== WHAT NEEDS TO BE DONE ==
Copy out the passage of the Bridlington Circuit text from "This Circuit has" up to and including "to hear him.".

This Circuit has been a fruitful soil for raising ministers. It has sent out no fewer than thirteen into the ranks – men who are doing yeoman service for God and the Church.
It would be unpardonable to write about Bridlington Circuit and not make any record of its G.O.M. the Rev. H. Woodcock. When he superannuated fifteen years ago he came to this his native town to live; and all through the intervening years he has rendered ungrudging and multitudiness service to the Circuit. On one of the “rounds” of preaching, he regularly takes village service along with the ministers once a fortnight. Besides this he, takes some Sunday work every quarter. He is revered and honoured not only by his own church, but by the whole townspeople. He is now eighty years old and still likes to preach, and the people like to hear him.
Last year the Rev. F.E. Heape came to reside amongst us on superannuating. He, too, is rendering willing and valuable service. He is more in demand than he feels able to supply. His former services in this Circuit are not only not forgotten, but are remembered with great appreciation and gratitude.
We purposely leave out the mention of names of worthy laymen who have rendered invaluable service to our cause, because there are so many of them, past and present, that all could not be acknowledged, while to mention a few would be invidious. May the Circuit advance in both numbers, purity and power!
Amid the new conditions our church will require initiative, liberality and devotion; but with abounding spiritual life these will be forthcoming. Discerning the methods demanded by the new time she will adapt herself to the age, while maintaining the spirit of the past. Worthy as has been the past we anticipate a grander future. With greater resources there should be greater achievements.

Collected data
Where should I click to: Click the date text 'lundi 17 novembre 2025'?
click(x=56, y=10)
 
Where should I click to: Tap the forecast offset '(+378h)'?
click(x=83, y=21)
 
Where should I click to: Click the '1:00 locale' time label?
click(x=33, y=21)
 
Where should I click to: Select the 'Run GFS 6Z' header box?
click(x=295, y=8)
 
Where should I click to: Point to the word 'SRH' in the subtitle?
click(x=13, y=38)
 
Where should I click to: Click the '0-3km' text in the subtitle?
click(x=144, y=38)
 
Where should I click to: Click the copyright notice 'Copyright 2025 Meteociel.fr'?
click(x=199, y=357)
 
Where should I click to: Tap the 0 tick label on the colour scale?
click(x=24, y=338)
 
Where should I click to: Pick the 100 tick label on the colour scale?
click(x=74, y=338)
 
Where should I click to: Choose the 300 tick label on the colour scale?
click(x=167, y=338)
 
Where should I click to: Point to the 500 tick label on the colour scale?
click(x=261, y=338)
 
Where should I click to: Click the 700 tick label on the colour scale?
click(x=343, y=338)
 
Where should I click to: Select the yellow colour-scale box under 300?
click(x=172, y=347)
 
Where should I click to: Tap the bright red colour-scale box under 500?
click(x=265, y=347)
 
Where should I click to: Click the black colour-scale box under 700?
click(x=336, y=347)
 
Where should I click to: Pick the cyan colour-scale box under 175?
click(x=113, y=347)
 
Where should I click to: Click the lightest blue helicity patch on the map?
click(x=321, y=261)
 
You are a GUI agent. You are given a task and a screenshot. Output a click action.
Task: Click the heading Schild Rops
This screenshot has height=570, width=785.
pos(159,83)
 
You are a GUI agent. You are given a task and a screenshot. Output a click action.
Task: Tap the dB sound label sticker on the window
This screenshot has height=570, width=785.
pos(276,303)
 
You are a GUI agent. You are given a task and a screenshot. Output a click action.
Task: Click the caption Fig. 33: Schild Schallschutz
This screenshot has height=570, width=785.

== SOLUTION ==
This Circuit has been a fruitful soil for raising ministers. It has sent out no fewer than thirteen into the ranks – men who are doing yeoman service for God and the Church.
It would be unpardonable to write about Bridlington Circuit and not make any record of its G.O.M. the Rev. H. Woodcock. When he superannuated fifteen years ago he came to this his native town to live; and all through the intervening years he has rendered ungrudging and multitudiness service to the Circuit. On one of the “rounds” of preaching, he regularly takes village service along with the ministers once a fortnight. Besides this he, takes some Sunday work every quarter. He is revered and honoured not only by his own church, but by the whole townspeople. He is now eighty years old and still likes to preach, and the people like to hear him.